## WHAT THE TASK ASKS
Copy the result of filtering the entries below for lines that include the string "will".

*** Begin section ***

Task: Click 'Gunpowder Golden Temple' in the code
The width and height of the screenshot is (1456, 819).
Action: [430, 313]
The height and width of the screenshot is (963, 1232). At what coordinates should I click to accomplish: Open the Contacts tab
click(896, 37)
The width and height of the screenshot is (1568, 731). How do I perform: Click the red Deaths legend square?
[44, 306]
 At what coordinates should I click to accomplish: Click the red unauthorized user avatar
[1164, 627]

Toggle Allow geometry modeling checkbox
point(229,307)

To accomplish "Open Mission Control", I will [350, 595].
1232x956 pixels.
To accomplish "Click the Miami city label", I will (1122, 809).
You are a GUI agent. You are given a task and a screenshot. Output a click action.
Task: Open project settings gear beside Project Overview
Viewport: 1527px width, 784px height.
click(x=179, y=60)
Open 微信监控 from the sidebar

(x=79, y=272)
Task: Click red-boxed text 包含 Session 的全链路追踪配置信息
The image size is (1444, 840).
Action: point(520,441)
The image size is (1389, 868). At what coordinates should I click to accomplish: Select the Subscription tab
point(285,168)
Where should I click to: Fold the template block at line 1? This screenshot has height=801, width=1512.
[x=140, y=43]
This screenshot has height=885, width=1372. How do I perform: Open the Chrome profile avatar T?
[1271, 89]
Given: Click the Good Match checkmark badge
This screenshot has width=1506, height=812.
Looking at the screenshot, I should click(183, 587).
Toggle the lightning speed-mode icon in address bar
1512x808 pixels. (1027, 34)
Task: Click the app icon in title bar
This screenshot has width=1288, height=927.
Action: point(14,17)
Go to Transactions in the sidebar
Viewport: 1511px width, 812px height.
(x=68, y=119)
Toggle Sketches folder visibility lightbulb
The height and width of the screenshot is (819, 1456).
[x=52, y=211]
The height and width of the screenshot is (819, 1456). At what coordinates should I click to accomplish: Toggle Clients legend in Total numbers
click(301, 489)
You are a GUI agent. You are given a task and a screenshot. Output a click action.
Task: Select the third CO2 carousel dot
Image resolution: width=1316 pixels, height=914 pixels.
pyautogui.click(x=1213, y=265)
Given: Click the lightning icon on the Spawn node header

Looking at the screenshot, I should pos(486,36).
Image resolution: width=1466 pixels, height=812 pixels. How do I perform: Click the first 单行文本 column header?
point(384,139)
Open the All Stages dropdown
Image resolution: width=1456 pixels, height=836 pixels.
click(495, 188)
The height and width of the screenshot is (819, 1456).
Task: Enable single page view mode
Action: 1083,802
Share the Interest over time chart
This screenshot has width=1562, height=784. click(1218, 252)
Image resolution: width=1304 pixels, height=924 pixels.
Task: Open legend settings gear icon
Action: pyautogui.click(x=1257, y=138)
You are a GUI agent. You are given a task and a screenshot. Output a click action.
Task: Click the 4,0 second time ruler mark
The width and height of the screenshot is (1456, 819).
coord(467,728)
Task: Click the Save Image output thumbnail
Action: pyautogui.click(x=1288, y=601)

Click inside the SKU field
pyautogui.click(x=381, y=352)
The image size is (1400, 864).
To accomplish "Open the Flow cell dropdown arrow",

*** End section ***

## YOUR SOLUTION
To accomplish "Open Mission Control", I will [350, 595].
To accomplish "Click the Miami city label", I will (1122, 809).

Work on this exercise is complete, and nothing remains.